So far he’d blamed injuries, poor form of players and – presumably – the squad not having enough players like Konchesky and Poulsen for his liking. Any manager will defend himself in these situations, but Roy gives the impression that he’s right and that nobody can teach him anything about being a manager. A little admission now and again that he personally has made mistakes would have helped fans feel that he at least recognised his own shortcomings, because that would have meant he was able to at least try and do something about them.
He went on to suggest that if he was sacked it wouldn’t be because of his own failure to come close meeting expectations: “If you mean to say, ‘Oh, so you feel there’s no chance whatsoever of you getting sacked,’ well then I’d be in a minority of one in that respect because it happens to Hughton, it happens to Allardyce, O’Neill resigns.
“I suppose we’re all in that situation, but I’m afraid that as a professional, as someone who prides himself as a professional, as someone who thinks he knows his job and is comfortable with doing his job, then you’ll excuse me for not wishing to go down the route that you and other people want to go down of ’who can we get rid of next?’, because basically speaking, unless there’s a major inflow of cash into the club, unless suddenly the team is going to be changed from one moment to the next, then whoever takes my place will be doing a similar job with similar players and I don’t believe there’s a magic wand.”

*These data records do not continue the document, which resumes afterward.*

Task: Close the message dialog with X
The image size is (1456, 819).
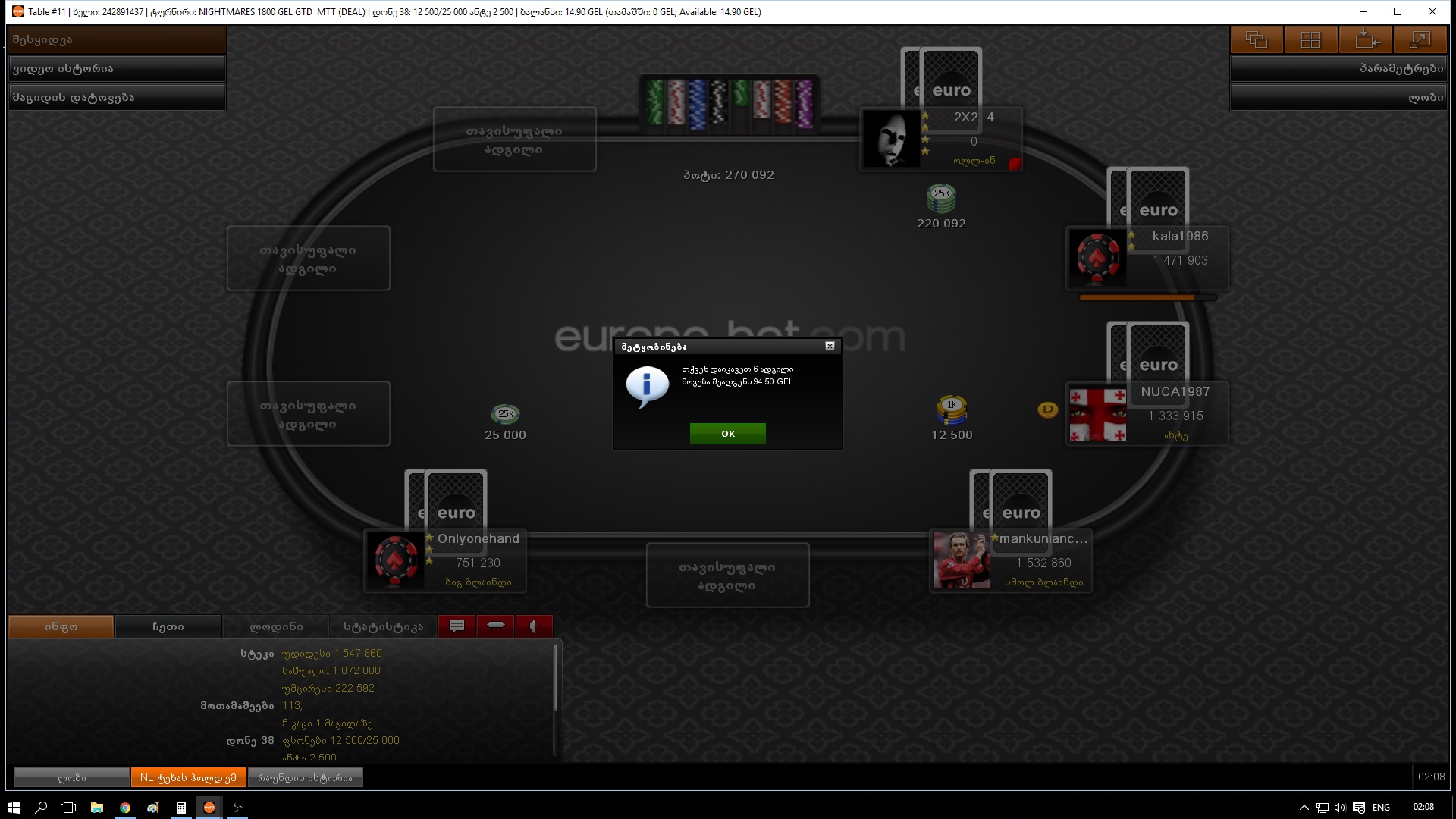Action: 830,347
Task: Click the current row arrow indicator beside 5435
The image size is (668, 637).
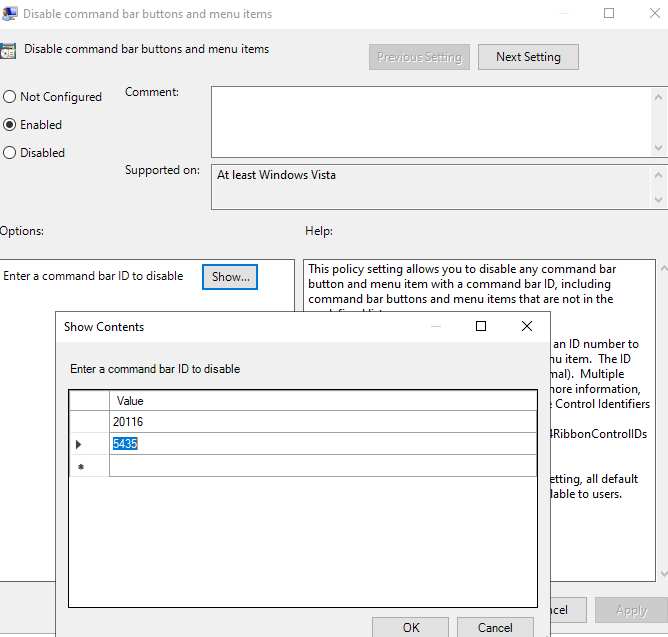Action: click(78, 444)
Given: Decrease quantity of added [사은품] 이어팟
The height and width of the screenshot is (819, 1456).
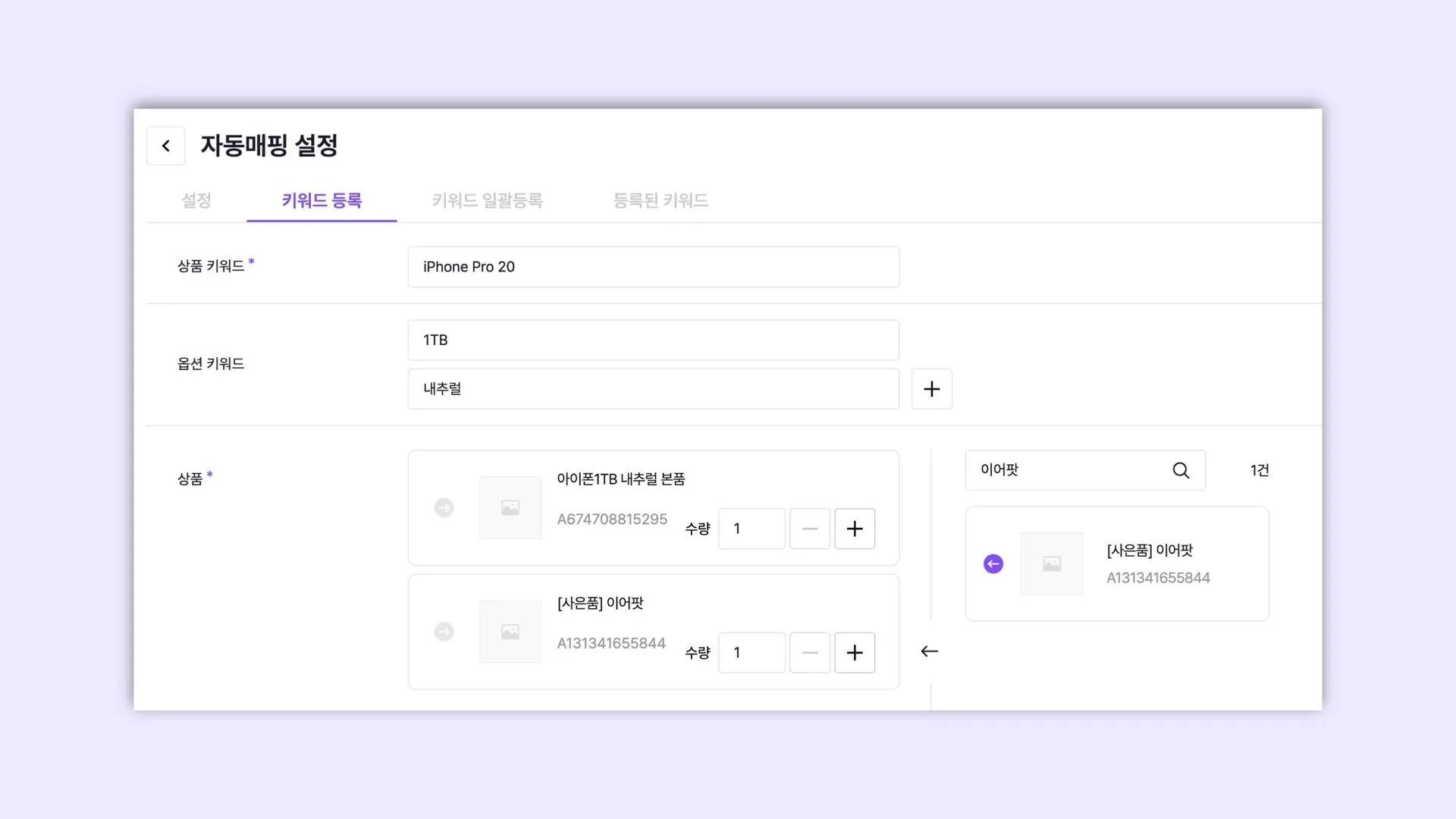Looking at the screenshot, I should 809,652.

So not only does he tell us that eleventh (on form) is “right up there”, or that he’s aiming to try and stop us going any lower than ninth in the league, but now he’s implying that there’s nothing else that can be done.
The owners are telling fans they know the situation is unacceptable; Roy is telling fans to accept it, to get used to it.
Liverpool Football Club needs a manager who cares, a manager who will fight, a manager who will motivate his players and understands what this club is about. Roy Hodgson is not that manager.